During "The Way" (Early Christianity, 100-500) "people understood Christianity primarily as a way of life in the present, not as a doctrinal system esoteric belief, or promise of eternal salvation." (pg.27) Those centuries closest to the ascension of Christ were filled with people living out Jesus' call to "come and die" on a day-to-day basis in figurative and sometimes literal ways. It would appear that this "way of life" mindset is making resurgence among many Christ-followers in the present day.

"The Cathedral" age brought about with it the rise of higher devotion to Jesus and a distancing from the institutional church. Monasticism came to a rise and more and more people were seeking true community to follow Jesus rather than the institutional church, which had become nothing more than a tyrannical theocracy. "In an age when people claim to be "spiritual but not religious," it is fashionable to downplay institutions in favor of a direct experience of the divine." (Pg.90)

"The Word" refers to the period of time in which the Guttenberg Press printed the first Bible ever. With the Word being printed and passed around this put the Word of God into the hands of the people in their own language. It made the Bible common place for society.

"The Quest" or the period of Modernity was the time in which it seemed that many were searching for truth and believed they could find it. This is a large shift into postmodern thinking in which searching is more important than finding and truth is what you make of it.

"The River" is a name given to this time period that describes the fluidity of Christianity. In our contemporary era of postmodern though truth has become what we make it. Christianity flows up and down and can fit into whatever mold I pour it into. This is all done for the purpose of ideas like the "ecumenical movement" in which people of all races, genders, denomination, sexual orientation, or creed can gather together and worship the same God all at once. Let me say this. I think that sounds like a beautiful thing. I really do. However there when it comes to some issues of theology and doctrine and biblical truth I don't budge for the sake of loving everyone. The best way for me to love someone is to sometimes confront him or her, in a loving and compassionate manner, with the hard truth of a wrong path they are traveling.

Bass effectively traces this social history of Christianity by stringing together some of her own personal encounters with each section as she herself studied Christian History in college. Some of her college experience took place in conservative theological seminaries while her PhD comes from Duke University in North Carolina. This liberal influence in her PhD work seeps through here and there in her writing as it seems throughout the book that conservative outlook is frowned upon or seen as close minded while "emerging Christianity" and "spiritual progressives" those with a more liberal view seem to shine through a bit brighter.

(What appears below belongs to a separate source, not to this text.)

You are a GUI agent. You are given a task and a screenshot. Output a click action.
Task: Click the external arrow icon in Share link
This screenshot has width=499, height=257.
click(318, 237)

Bass' end desire is for Christians to understand their roots. She wants those who claim to follow Christ to know how we got to here... wherever "here" ends up being in the next few years. She longs for the readers to see an importance in knowing history and then to go and make history. (Pg. 310) Bass tends to push the reader toward a thought process that ends up on the liberal, or spiritually progressive, end of the drawing board however she does a good job of trying to stay balanced in her communicating of the topic.